Previene e tiene sotto controllo il diabete (ma anche altre patologie croniche), come dimostrano gli atleti del Fly Cycling Team. Fa bene all’ambiente. Che cosa aspettate a salire in sella?

Una bici per tenere lontana la sbornia (o l’astinenza) da zuccheri. È con questo spirito che anche quest’anno diversi atleti affetti da diabete del Fly Cycling Team partecipano al Giro-E, la manifestazione che si corre nelle stesse date e nelle medesime strade del Giro d’Italia. A guidarli da una speciale ammiraglia-laboratorio, esami del sangue alla mano, è il dottor Fulvio Ferrara, Direttore del Dipartimento di Medicina di Laboratorio, Genetica Medica e Anatomia Patologica del Centro Diagnostico Italiano. «La quotidianità dei pazienti diabetici, soprattutto se giovani e quindi poco votati alla sedentarietà, può essere molto difficile» spiega il medico. «Il ciclismo gli cambia la vita e per noi è una soddisfazione enorme».

Ma cos’è questa patologia che fa ballare la glicemia? «È una malattia che ha una forma ereditaria e una che si manifesta indipendentemente dall’assetto genetico» continua il dottor Ferrara. «In tutti i casi, il problema è la scarsa produzione d’insulina, l’ormone che regola la concentrazione di glucosio nel sangue, scatenando pericolose oscillazioni. Bisogna tenere presente che gli zuccheri sono la benzina di primo impiego del nostro organismo. Se si abbassano troppo, la pressione scende, la testa inizia a girare, la mente perde lucidità. Se superano una certa soglia (80-100 mg/dl), si verifica un eccesso di energia che manda l’organismo in cortocircuito. Come se fosse un’ubriacatura».

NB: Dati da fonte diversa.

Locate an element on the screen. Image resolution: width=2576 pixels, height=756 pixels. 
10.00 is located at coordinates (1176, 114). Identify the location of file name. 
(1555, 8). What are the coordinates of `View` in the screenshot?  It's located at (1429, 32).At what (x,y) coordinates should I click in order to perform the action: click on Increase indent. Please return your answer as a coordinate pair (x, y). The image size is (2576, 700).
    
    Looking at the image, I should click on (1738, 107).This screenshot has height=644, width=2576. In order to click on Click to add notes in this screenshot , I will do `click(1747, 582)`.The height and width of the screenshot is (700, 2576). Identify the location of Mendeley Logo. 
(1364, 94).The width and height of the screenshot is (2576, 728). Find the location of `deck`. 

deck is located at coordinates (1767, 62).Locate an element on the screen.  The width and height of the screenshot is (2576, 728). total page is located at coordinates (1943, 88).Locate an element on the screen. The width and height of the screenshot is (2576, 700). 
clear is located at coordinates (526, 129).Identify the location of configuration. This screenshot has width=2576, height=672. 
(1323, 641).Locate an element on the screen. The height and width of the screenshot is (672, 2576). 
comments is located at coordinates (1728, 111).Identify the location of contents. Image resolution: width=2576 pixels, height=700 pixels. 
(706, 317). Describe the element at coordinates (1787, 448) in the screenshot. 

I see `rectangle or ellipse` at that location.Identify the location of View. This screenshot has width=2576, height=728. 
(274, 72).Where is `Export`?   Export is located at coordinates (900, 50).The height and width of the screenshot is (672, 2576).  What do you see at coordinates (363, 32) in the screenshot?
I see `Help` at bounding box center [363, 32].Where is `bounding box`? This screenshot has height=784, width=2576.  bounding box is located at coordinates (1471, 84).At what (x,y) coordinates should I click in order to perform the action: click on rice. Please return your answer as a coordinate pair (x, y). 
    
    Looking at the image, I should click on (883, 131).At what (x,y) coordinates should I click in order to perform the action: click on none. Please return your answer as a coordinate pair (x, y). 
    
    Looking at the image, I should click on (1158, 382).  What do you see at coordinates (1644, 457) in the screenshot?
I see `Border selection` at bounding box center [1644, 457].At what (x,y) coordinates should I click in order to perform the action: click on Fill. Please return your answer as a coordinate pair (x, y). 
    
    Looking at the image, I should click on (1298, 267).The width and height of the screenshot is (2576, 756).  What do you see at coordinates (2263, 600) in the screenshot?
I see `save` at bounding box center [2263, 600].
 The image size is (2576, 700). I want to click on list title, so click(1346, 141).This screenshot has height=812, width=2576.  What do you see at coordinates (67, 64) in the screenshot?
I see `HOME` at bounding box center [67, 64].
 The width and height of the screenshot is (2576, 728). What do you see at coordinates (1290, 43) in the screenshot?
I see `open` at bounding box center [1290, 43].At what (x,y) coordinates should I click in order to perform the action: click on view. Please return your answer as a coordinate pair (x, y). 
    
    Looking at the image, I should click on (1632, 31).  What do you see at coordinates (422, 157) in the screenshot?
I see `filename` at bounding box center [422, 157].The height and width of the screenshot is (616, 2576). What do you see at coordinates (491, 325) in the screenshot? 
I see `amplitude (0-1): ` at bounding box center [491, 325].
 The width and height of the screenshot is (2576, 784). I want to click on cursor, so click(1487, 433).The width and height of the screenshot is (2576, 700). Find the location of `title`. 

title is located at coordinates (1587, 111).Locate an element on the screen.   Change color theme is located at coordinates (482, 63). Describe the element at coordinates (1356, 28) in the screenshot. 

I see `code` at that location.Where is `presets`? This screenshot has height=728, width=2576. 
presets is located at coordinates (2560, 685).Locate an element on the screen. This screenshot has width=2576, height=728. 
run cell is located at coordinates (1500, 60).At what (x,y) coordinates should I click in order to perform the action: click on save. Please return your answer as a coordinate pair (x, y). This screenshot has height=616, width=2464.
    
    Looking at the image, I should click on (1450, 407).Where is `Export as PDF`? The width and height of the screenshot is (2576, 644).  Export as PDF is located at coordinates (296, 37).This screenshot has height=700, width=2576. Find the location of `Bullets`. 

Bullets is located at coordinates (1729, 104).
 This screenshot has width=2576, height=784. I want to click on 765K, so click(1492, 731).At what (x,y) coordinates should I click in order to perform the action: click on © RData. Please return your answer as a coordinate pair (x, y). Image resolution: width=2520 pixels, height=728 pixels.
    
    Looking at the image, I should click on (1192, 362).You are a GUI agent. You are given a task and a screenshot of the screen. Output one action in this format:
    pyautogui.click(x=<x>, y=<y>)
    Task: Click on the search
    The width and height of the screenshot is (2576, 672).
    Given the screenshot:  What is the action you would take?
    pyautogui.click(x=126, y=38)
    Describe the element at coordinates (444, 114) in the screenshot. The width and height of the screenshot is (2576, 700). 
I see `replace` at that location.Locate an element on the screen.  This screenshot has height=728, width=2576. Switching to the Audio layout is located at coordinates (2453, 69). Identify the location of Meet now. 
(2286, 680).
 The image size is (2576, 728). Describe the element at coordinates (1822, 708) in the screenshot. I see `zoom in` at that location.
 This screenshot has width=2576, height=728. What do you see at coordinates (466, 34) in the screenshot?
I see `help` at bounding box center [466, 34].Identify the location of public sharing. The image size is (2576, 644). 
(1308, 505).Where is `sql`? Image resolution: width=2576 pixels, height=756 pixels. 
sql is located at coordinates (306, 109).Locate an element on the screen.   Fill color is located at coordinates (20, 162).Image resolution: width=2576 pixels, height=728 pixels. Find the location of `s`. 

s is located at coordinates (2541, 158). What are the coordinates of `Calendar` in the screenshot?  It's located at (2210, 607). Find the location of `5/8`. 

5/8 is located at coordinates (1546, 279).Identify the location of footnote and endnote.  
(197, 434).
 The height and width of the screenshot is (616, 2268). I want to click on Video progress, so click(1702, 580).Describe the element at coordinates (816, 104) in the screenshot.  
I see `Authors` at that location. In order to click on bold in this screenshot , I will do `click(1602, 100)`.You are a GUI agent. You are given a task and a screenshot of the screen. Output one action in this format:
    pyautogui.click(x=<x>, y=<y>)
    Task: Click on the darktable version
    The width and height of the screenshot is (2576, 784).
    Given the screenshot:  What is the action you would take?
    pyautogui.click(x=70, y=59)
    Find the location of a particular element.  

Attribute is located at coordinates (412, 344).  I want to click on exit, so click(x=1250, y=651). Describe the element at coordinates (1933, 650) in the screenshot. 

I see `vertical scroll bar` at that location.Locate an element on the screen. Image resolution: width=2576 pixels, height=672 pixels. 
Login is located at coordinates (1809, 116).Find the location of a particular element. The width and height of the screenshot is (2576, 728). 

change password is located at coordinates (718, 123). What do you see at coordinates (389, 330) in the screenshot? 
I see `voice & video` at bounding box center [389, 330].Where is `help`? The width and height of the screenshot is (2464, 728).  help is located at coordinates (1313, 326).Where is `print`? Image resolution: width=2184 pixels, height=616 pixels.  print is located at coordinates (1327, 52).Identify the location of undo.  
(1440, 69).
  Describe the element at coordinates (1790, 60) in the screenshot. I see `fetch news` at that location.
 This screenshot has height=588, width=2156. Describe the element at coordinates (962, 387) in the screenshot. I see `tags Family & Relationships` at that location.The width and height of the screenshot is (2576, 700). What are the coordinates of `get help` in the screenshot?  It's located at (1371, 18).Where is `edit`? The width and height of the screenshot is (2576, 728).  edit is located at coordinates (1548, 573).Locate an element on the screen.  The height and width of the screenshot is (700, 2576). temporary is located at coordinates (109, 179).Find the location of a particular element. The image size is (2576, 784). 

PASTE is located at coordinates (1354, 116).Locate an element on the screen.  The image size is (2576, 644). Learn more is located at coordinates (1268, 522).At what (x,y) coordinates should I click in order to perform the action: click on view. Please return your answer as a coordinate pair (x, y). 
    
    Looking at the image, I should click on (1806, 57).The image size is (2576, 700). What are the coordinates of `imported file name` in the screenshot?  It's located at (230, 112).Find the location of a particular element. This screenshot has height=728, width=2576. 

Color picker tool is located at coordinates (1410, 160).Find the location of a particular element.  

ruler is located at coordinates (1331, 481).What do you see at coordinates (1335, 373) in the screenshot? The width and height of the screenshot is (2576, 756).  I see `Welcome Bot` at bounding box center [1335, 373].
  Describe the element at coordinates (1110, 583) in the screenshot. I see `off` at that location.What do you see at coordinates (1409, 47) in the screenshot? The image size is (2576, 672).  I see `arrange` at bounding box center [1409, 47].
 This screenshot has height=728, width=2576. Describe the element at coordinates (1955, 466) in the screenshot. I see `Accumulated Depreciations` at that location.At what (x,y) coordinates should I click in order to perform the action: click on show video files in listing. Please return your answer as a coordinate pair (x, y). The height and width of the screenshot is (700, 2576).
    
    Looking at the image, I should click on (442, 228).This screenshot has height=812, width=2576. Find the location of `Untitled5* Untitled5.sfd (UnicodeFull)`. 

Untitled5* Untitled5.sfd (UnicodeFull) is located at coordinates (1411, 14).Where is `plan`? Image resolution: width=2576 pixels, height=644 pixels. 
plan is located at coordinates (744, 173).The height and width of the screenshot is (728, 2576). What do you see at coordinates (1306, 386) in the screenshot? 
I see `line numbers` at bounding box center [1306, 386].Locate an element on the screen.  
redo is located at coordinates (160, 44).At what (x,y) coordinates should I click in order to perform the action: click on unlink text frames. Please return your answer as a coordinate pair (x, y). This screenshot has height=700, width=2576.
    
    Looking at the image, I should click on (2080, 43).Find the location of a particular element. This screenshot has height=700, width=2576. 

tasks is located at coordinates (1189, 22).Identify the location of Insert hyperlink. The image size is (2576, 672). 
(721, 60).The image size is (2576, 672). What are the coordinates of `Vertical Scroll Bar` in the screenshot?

Il diabete si tiene sotto controllo. Con la diagnosi tempestiva, con farmaci di nuova generazione, con metodi di somministrazione dell’insulina sempre più sofisticati: diversi atleti diabetici hanno un dispositivo sottopelle che monitora la glicemia e, quando questa esce dal range ottimale, rilascia insulina. Ma anche l’esercizio fisico svolge un ruolo importante. «Non tutto, però: di sicuro non gli sforzi massimali, come i 100 metri piani o il sollevamento pesi» precisa il medico. «Serve un esercizio di tipo aerobio, di resistenza. Perfetto il ciclismo, dunque, ma anche la corsa o il nuoto». L’effetto di queste attività? In pratica, danno una regolata alla glicemia. «Scatenano una serie di fenomeni a livello sistemico, come il rilascio delle catecolamine, dell’adrenalina e della noradrenalina, che inducono anche la liberazione d’insulina. La buona notizia è che quest’azione permane per ore e giorni e quindi i benefici, se l’attività fisica è regolare, si mantengono nel tempo». Dati alla mano, i ragazzi del Fly Cycling Team seguiti dal Centro Diagnostico Italiano ricorrono meno all’insulina. E vivono meglio.

Restano due tabù da sfatare. Primo: il potere dello sport vale solo per i diabetici. «Macché! Anche chi ha avuto un infarto ischemico, se non è di quelli più gravi, deve curarsi con l’esercizio: in questo modo, il tessuto cardiaco danneggiato viene supportato meglio da quello sano, reso più forte dall’allenamento» spiega il dottore. Secondo tabù (tanto amato dai pigri cronici): perché fare fatica? In fondo, contro le malattie non possiamo farci niente… «Errore!» conclude il dottor Ferrara. «La comunità scientifica non ha dubbi: lo sport di resistenza aiuta anche a prevenire le malattie croniche». Lo dimostra lo studio The Benefit of Cycling della European Cyclists’ Federation (ECF), secondo cui l’incremento dell’uso delle due ruote può far risparmiare ogni anno all’Europa circa 73 miliardi di euro per effetto della riduzione della spesa sanitaria e altri 735 milioni grazie alla diminuzione dell’inquinamento ambientale e acustico. È l’altro super potere, oltre a quello salvavita, della bicicletta.